Texto
---*---

Esta vez, sin embargo, la economía también ocupa un lugar central en los disturbios.
Manifestación contra el presidente de Turquía Foto:EFE
Otro panorama
En 2013 aún se consideraba que Turquía era una historia de éxito económico emergente. El crecimiento era sólido, la inflación rondaba el 6 por ciento y la lira era estable. El gobierno del AKP, que aún gozaba de la credibilidad de las reformas apoyadas por el Fondo Monetario Internacional a principios de la década de 2000, se había ganado el respeto de los mercados y de los inversores extranjeros.
Pero ese panorama halagüeño se ha desvanecido. En 2025 el crecimiento es menor y la inflación se mantiene en niveles de dos dígitos, a pesar del reciente retorno del banco central a una política monetaria ortodoxa.
Y aunque parte del capital extranjero perdido durante muchos años de mala gestión económica empezó a volver el año pasado, la detención de Imamoglu ha vuelto a quebrar la confianza de los inversores: la lira se ha desplomado y la prima de riesgo de Turquía se ha disparado.

---*---

Datos extraídos
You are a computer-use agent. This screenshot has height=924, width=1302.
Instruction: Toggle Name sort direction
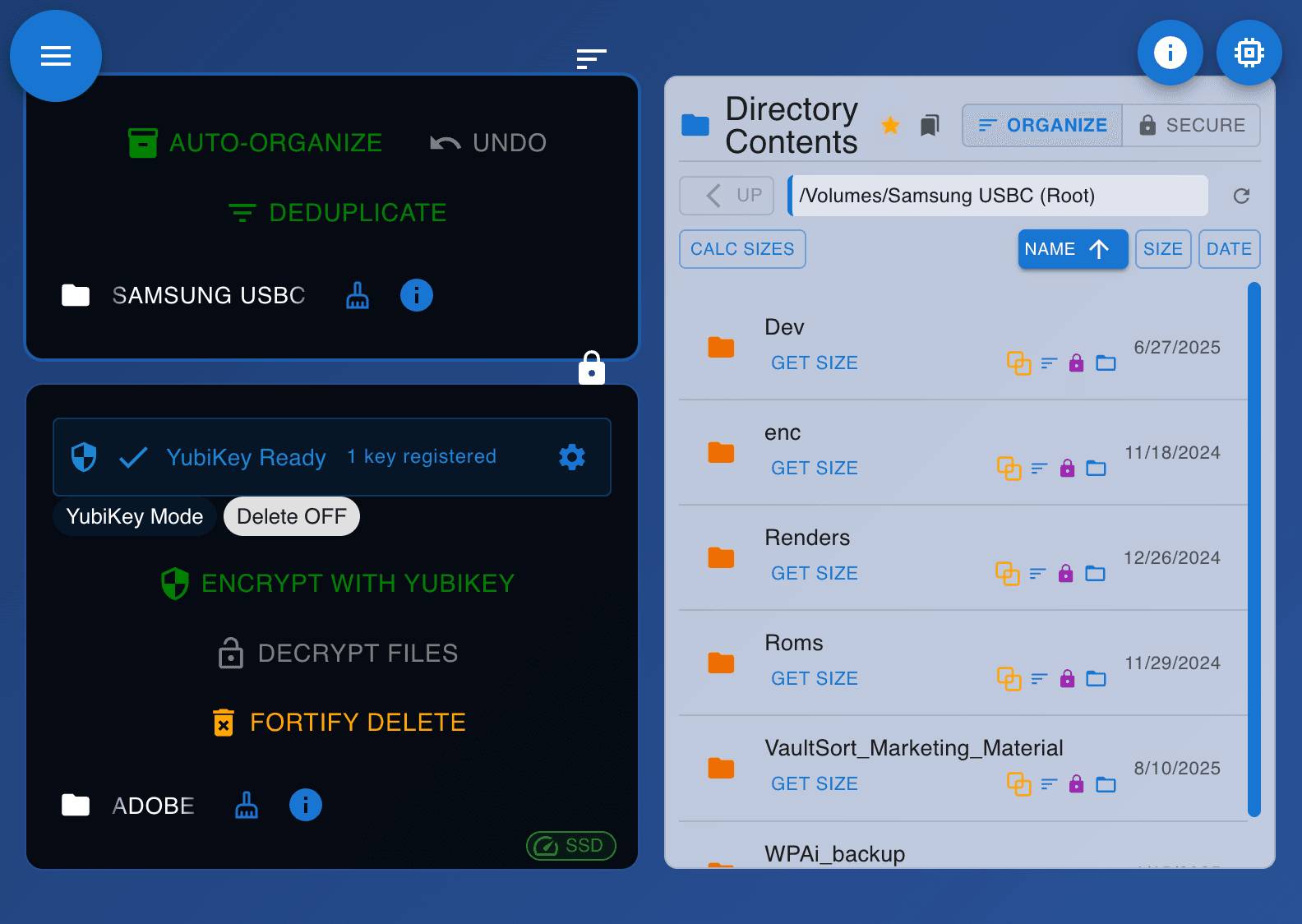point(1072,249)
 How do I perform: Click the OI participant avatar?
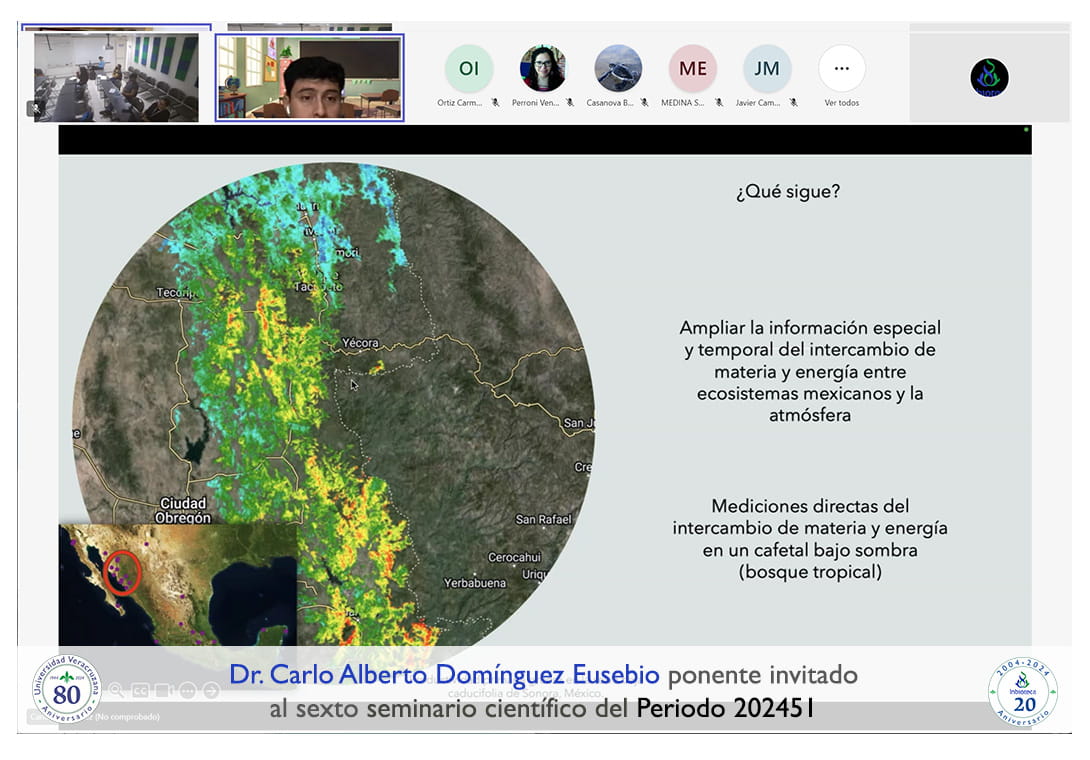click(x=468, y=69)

---*---

Ejercicio propuesto 1
Según el texto sobre la economía de Turquía, ¿qué efectos ha tenido la detención de Imamoglu? Enuméralos todos, por favor.
Ejercicio propuesto 2
Repite del texto sobre la economía de Turquía el fragmento que comienza en las palabras "Esta vez, sin" y termina tras "los inversores extranjeros.".

Respuesta a la tarea 1
- Ha vuelto a quebrar la confianza de los inversores.
- La lira se ha desplomado.
- La prima de riesgo de Turquía se ha disparado.

Respuesta a la tarea 2
Esta vez, sin embargo, la economía también ocupa un lugar central en los disturbios.
Manifestación contra el presidente de Turquía Foto:EFE
Otro panorama
En 2013 aún se consideraba que Turquía era una historia de éxito económico emergente. El crecimiento era sólido, la inflación rondaba el 6 por ciento y la lira era estable. El gobierno del AKP, que aún gozaba de la credibilidad de las reformas apoyadas por el Fondo Monetario Internacional a principios de la década de 2000, se había ganado el respeto de los mercados y de los inversores extranjeros.